-- begin Dataset records --

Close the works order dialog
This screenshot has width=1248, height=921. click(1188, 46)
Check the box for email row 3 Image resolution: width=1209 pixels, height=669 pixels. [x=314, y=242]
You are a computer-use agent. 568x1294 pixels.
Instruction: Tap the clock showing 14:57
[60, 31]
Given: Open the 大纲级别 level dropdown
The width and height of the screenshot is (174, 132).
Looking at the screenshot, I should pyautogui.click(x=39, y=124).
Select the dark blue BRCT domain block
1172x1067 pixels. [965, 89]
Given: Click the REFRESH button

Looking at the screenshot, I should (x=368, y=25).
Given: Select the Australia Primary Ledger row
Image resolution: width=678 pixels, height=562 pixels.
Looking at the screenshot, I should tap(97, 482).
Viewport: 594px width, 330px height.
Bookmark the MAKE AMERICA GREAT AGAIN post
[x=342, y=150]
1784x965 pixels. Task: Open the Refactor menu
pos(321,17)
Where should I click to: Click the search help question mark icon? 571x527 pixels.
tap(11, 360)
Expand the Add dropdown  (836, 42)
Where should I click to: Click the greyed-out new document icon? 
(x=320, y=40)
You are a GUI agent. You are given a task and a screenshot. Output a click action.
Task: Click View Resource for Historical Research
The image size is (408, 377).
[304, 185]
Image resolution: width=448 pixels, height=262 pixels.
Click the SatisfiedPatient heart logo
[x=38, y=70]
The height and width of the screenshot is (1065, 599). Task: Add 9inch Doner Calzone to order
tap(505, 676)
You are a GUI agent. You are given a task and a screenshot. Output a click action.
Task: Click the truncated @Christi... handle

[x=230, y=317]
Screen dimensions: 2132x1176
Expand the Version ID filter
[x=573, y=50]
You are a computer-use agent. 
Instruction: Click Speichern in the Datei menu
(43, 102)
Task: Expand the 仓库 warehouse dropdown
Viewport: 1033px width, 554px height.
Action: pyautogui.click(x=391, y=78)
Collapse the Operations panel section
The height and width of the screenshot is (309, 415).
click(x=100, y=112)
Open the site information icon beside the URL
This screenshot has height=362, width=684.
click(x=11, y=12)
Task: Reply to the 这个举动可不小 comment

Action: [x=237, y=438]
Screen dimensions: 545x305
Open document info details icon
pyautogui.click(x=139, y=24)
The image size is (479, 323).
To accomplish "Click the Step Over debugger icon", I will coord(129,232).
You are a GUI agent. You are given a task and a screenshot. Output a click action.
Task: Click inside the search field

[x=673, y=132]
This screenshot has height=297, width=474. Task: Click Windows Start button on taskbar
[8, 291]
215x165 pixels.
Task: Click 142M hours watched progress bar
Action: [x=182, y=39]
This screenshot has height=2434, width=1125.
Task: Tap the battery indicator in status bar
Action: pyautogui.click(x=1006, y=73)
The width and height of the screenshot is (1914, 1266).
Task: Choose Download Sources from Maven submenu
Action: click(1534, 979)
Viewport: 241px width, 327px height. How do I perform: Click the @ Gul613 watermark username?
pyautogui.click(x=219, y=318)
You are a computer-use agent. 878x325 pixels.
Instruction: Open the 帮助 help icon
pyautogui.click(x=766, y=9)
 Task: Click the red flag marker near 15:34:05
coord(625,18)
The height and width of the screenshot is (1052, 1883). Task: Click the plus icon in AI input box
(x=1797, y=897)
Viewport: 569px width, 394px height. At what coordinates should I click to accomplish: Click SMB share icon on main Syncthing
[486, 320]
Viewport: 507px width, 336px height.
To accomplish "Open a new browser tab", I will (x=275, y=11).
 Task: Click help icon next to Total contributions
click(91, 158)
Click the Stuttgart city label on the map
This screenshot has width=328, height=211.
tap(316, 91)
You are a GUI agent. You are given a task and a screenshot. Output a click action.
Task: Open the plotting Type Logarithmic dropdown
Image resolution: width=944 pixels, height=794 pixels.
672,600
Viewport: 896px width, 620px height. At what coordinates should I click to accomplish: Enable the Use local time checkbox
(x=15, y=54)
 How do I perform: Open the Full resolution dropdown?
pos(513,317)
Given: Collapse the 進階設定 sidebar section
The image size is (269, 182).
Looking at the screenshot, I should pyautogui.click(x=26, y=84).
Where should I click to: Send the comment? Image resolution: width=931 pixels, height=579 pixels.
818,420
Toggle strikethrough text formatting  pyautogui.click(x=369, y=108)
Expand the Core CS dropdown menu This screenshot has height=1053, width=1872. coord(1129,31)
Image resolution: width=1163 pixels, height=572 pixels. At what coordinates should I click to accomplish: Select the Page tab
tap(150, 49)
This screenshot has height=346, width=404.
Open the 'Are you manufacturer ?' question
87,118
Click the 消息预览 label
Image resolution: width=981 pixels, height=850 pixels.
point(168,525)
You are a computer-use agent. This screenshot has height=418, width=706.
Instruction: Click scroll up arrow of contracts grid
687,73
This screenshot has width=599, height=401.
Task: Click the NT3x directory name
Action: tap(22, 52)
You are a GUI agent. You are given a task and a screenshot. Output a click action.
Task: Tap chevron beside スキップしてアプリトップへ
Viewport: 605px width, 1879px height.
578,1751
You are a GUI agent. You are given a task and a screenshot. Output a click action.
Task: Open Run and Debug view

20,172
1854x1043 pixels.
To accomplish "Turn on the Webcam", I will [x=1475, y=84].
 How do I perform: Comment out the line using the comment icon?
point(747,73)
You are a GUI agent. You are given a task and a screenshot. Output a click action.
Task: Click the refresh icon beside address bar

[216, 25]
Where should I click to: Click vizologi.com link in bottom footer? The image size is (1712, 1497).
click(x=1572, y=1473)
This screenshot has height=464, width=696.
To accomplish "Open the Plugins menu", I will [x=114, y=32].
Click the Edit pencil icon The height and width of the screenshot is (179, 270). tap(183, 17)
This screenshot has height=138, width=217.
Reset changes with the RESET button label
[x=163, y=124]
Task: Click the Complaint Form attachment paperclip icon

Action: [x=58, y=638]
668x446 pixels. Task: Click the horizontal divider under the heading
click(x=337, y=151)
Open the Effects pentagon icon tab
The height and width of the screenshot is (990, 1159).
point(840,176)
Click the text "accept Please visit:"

-- end Dataset records --

_Requirements_. Repeat the rows word for word, starting with the line that contains "Image resolution: width=448" and continuing through the line that contains "pyautogui.click(x=219, y=318)".

_Complete output_.
Image resolution: width=448 pixels, height=262 pixels.
Click the SatisfiedPatient heart logo
[x=38, y=70]
The height and width of the screenshot is (1065, 599). Task: Add 9inch Doner Calzone to order
tap(505, 676)
You are a GUI agent. You are given a task and a screenshot. Output a click action.
Task: Click the truncated @Christi... handle

[x=230, y=317]
Screen dimensions: 2132x1176
Expand the Version ID filter
[x=573, y=50]
You are a computer-use agent. 
Instruction: Click Speichern in the Datei menu
(43, 102)
Task: Expand the 仓库 warehouse dropdown
Viewport: 1033px width, 554px height.
Action: pyautogui.click(x=391, y=78)
Collapse the Operations panel section
The height and width of the screenshot is (309, 415).
click(x=100, y=112)
Open the site information icon beside the URL
This screenshot has height=362, width=684.
click(x=11, y=12)
Task: Reply to the 这个举动可不小 comment

Action: [x=237, y=438]
Screen dimensions: 545x305
Open document info details icon
pyautogui.click(x=139, y=24)
The image size is (479, 323).
To accomplish "Click the Step Over debugger icon", I will coord(129,232).
You are a GUI agent. You are given a task and a screenshot. Output a click action.
Task: Click inside the search field

[x=673, y=132]
This screenshot has height=297, width=474. Task: Click Windows Start button on taskbar
[8, 291]
215x165 pixels.
Task: Click 142M hours watched progress bar
Action: [x=182, y=39]
This screenshot has height=2434, width=1125.
Task: Tap the battery indicator in status bar
Action: pyautogui.click(x=1006, y=73)
The width and height of the screenshot is (1914, 1266).
Task: Choose Download Sources from Maven submenu
Action: click(1534, 979)
Viewport: 241px width, 327px height. How do I perform: Click the @ Gul613 watermark username?
pyautogui.click(x=219, y=318)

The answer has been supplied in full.